## Quoted passage:
+-------+
Tuesday, May 29, 2007

maybe....

... i will go to new york and visit antsypants... i've never been to new york.
... i will wander new streets with bedroom prince and talk ideas.
... i will go dancing - i haven't gone dancing dancing in a while - when you just go to dance.
... i will help neenia bake cookies. i might even share my secret recipie.
... i will climb lots with my ex and maybe some new people too.
... i will stay true to what i believe i need right now, and not let others sway me in times of weakness.
... i will get this agent who is interested in me.
... i will wear skirts more - and buy new shoes!
... i will celebrate my 27th b-day in 11 days without the fear/depression of being closer to 30 and not having enough to show for it. because i do have stuff. lots of stuff.

Monday, May 28, 2007

three days later...

i'm feeling less panicked about the decision. i'm remembering that this wasn't a rash decision... nor was it only mine.
still feeling blah-ish.
lacking motivation.
wanting to sleep.
not wanting to work.
annoyed that the pool i swam at last fall is closed for 3 1/2 more weeks.
wondering what happens next.
hoping i can still have a good summer in spite of this change.
having a crush on john cusack's character in 'sure thing' a 1985 movie that any fan of cusack should watch.
wondering what my ex is doing, thinking, feeling.
thinking i should probably get off my computer and go do something productive.

Friday, May 25, 2007

not fun

i'm confused. i feel like a decision that was mutual has now become my decision alone. i feel like i should be moving forward - but i'm not. i'm still in the same place. and what am i moving forward from? i'm not looking for someone else. i don't want to be in a new or different relationship. i liked my relationship but for various reasons there was a need for time apart.
+-------+
## Exercise 1:
Decide whether each statement agrees with the blog posts, answering yes or no and quoting the words that settle it: (a) the writer has been to New York before; (b) the pool where the writer swam last fall is closed for 3 1/2 more weeks; (c) the writer wants to be in a new relationship.
## Exercise 2:
Give the title and date of every post in the blog posts.
Answer from the blog posts alone, without bringing in outside knowledge.

## Excerpted data:
+-------+
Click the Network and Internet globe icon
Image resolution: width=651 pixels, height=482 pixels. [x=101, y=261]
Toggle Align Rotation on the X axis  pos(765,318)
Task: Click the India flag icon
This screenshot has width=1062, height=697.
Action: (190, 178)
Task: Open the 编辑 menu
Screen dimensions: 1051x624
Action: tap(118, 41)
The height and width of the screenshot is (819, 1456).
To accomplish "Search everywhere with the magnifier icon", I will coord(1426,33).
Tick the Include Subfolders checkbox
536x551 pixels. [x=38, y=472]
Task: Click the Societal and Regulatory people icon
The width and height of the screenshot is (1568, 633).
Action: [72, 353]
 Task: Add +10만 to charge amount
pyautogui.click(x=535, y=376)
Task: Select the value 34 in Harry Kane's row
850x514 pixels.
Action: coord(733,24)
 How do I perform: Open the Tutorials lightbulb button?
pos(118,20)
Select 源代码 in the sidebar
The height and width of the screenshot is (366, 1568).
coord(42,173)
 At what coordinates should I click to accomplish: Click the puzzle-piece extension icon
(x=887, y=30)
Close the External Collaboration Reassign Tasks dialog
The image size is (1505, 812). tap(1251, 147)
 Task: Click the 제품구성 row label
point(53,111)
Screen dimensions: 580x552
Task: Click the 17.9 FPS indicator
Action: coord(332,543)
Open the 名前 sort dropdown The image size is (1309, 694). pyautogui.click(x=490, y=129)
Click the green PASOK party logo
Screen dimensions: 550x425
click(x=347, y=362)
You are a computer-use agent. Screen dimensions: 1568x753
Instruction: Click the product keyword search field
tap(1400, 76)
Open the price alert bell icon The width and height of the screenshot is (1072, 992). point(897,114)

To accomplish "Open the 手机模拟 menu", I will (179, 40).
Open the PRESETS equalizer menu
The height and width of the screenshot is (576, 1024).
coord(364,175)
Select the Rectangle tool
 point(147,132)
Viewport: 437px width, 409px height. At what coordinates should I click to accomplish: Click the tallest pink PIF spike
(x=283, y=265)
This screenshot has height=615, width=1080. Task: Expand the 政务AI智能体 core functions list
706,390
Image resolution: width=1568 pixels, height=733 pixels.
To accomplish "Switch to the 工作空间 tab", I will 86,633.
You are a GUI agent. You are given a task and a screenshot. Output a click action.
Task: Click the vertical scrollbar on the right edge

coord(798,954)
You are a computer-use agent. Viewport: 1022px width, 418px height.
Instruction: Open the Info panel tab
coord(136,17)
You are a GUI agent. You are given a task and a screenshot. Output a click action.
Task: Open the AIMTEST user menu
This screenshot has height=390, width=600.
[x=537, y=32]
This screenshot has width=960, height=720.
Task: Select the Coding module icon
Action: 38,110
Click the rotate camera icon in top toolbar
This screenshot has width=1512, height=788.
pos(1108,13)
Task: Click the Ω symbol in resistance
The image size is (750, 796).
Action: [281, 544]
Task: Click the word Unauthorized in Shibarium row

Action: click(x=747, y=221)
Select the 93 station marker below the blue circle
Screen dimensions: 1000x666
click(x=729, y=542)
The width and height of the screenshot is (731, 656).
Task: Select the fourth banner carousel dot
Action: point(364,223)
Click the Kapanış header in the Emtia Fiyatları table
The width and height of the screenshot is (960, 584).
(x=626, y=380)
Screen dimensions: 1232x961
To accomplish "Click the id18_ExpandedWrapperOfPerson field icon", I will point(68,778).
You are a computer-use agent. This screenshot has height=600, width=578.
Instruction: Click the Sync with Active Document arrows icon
+-------+
## Finished answer 1:
(a) No: "i've never been to new york."
(b) Yes: "the pool i swam at last fall is closed for 3 1/2 more weeks."
(c) No: "i don't want to be in a new or different relationship."

## Finished answer 2:
- "maybe....": Tuesday, May 29, 2007
- "three days later...": Monday, May 28, 2007
- "not fun": Friday, May 25, 2007